Sechzehn Männer kämpfen im "Paradies der Schwerter" gegeneinander - das Preisgeld ist mäßig, das Risiko dagegen hoch: Gekämpft wird nämlich auf Leben und Tod. Einige nehmen aus Abenteuerlust am Turnier teil, einige aus Gier, andere aus Lebensüberdruss, aus Verzweiflung oder Not.
Rezensionsnotiz zu
Süddeutsche Zeitung, 22.03.2004
Rezensent Christoph Bartmann klingt immer ein wenig so, als müsste er seine Wertschätzung von Tobias Meißners literarischer "Weltolympiade der martialischen Künste" verteidigen. Meißners Buch könnte sowohl als Vorlage eines künftigen Computerspiels wie als Beschreibung der Situation dienen, in der sich die Teilnehmer solcher Spiele befinden, meint Bartmann. "Ohne Rücksicht" auf historische und kulturelle Wahrscheinlichkeiten lasse Meißner sechzehn Kämpfer in einer virtuellen Welt gegeneinander antreten. Dabei geht es dem Autor nicht um die mit "atemberaubender Detailfreude" in Szene gesetzte Gewalt, versichert der Rezensent, sondern vielmehr um die archaische Event-Kultur, die hinter so einem Turnier stecke.
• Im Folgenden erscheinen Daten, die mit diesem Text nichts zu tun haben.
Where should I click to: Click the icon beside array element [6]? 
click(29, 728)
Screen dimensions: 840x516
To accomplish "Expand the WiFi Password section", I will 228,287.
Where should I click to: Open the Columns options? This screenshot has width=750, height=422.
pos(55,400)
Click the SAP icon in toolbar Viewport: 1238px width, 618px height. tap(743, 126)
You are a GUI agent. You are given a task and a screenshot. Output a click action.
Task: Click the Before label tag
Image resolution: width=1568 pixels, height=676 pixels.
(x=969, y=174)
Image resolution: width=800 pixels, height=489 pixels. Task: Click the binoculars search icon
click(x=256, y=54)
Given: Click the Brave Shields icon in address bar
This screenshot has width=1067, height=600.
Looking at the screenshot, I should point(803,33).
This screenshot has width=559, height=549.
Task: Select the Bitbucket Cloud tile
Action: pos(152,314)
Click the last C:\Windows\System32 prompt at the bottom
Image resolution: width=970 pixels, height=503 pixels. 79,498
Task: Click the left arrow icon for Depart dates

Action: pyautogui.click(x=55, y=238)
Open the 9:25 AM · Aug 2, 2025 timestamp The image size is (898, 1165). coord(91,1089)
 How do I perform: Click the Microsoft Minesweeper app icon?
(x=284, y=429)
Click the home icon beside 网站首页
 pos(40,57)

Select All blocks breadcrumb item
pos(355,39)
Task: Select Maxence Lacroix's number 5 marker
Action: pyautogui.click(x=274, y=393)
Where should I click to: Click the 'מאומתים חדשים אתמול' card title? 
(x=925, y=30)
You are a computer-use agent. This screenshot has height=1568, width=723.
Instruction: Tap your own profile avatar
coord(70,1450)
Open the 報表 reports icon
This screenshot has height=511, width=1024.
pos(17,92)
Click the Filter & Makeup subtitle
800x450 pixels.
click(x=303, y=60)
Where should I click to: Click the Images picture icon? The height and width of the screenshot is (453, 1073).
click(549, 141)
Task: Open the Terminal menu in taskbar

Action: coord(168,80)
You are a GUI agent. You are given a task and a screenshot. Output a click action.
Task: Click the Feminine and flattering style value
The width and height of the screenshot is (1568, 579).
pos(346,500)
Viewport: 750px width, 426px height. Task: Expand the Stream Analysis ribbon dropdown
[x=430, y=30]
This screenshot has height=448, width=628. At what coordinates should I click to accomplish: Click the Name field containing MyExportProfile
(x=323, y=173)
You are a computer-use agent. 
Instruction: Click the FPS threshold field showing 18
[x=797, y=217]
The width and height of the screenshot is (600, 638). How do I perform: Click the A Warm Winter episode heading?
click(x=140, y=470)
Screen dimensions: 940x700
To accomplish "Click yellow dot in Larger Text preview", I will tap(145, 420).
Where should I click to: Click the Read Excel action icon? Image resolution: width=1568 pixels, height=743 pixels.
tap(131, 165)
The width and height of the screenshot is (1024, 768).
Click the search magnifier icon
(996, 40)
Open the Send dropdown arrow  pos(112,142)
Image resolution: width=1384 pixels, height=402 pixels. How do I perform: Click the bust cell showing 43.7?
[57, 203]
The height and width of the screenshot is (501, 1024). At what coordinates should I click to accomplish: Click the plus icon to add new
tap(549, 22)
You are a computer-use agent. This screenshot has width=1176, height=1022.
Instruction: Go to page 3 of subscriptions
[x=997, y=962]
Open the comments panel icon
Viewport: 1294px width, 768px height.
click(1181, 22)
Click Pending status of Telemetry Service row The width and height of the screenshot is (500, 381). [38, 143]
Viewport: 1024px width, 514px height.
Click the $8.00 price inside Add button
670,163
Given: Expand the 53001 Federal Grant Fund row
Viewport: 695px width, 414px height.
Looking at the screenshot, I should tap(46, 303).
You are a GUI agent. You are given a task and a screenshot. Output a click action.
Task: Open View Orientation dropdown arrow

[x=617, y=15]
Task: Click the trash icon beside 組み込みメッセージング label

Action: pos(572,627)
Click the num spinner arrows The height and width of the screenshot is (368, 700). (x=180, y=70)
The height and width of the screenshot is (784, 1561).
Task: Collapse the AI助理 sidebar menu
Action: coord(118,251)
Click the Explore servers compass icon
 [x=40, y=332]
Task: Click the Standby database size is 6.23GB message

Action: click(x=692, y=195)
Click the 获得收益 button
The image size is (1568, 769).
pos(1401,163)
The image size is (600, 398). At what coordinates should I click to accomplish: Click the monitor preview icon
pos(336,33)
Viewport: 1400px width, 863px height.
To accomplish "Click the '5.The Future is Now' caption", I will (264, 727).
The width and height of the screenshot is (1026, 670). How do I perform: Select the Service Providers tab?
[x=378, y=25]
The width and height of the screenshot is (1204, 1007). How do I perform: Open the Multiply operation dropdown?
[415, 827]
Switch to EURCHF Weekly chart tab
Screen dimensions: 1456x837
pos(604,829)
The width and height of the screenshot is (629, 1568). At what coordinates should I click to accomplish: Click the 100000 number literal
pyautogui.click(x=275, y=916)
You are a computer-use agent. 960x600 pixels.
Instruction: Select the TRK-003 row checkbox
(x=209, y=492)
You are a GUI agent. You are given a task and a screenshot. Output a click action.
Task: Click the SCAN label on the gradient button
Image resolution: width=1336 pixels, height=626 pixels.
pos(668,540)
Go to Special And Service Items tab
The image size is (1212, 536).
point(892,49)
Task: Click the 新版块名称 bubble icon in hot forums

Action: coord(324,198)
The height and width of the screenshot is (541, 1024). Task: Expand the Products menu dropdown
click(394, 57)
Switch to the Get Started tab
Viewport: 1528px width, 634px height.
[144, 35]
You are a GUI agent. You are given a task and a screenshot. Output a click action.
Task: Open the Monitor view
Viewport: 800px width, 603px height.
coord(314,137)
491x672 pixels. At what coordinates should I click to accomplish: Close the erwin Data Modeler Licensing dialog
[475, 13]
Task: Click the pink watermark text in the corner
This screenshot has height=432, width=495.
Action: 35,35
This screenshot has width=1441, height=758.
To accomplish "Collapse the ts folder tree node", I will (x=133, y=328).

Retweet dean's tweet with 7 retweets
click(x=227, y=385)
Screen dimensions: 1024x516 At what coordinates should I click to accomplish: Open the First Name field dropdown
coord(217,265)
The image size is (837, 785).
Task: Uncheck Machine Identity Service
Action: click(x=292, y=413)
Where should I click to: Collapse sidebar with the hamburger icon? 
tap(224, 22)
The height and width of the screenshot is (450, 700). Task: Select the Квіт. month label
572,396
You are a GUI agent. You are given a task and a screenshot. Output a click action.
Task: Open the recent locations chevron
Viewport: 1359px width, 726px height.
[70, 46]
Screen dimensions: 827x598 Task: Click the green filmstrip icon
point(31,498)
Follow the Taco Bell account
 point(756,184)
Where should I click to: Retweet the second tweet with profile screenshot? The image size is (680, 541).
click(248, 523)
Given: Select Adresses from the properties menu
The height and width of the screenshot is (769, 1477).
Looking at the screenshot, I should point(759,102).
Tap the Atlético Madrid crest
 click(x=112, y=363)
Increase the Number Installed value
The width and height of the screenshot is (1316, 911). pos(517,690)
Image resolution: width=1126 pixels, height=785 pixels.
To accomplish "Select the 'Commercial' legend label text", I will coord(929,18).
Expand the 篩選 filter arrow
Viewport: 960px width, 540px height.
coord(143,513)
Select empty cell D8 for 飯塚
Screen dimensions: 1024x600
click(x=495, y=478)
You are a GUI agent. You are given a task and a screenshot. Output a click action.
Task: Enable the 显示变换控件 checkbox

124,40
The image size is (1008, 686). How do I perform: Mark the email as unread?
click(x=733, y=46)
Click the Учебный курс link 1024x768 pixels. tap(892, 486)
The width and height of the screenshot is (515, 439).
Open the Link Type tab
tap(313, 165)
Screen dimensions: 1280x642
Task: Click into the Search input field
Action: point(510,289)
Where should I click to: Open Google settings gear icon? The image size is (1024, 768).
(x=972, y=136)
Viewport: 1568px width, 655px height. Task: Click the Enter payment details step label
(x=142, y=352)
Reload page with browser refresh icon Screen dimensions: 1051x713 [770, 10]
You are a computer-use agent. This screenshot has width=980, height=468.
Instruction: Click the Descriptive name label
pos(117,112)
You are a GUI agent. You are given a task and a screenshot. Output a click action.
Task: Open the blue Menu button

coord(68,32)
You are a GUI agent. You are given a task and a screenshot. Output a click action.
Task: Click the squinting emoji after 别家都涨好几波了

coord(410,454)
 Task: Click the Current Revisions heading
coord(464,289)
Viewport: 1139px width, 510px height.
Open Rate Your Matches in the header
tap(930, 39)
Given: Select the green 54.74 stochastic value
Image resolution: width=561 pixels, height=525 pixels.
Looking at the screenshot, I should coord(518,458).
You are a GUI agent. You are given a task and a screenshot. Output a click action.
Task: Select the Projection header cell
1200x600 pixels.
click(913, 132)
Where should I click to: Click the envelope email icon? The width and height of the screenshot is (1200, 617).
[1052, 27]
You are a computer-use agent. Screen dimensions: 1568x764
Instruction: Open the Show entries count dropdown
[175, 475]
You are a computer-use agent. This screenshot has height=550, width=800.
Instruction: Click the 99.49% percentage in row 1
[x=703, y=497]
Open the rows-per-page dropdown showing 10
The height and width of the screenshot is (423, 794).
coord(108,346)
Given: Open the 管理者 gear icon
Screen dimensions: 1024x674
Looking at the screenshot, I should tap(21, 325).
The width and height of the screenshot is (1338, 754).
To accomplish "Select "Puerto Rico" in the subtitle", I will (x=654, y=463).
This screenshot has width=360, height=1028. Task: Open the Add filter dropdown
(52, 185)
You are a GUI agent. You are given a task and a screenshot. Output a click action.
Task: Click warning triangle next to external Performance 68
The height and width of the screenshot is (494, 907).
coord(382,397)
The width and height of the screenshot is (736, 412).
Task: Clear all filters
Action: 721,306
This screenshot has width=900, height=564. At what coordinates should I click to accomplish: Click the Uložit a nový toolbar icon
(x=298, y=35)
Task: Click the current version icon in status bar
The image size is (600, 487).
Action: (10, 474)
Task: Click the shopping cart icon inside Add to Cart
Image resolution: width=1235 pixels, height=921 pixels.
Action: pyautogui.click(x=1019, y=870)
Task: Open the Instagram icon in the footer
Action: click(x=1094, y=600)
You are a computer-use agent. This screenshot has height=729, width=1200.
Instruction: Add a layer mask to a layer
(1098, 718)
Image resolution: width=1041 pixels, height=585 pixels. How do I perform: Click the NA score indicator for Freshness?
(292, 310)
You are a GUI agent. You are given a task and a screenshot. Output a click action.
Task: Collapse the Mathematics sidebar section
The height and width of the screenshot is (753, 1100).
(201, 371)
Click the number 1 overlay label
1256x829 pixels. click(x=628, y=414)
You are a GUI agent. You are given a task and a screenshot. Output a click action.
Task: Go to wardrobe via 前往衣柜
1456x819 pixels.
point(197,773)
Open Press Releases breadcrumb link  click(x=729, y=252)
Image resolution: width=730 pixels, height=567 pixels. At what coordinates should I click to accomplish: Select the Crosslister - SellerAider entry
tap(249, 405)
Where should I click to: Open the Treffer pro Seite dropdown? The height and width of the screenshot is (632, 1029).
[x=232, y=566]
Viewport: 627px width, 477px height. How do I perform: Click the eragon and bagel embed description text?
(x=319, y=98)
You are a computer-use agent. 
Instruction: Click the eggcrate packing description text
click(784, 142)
Trotzdem: "Verbissener, aber auch spielerischer ist in der Literatur wohl selten gekämpft worden." Als Meisterwerk will Bartmann das Buch aber nicht bezeichnen, dafür ist ihm die Sprache "zu blechern, zu hölzern oder zu ledern". Manchmal allerdings gelingen Meißner "großartige" Wendungen, die nicht zuletzt die "düstere Faszination" des Werks ausmachen, schreibt unser Rezensent.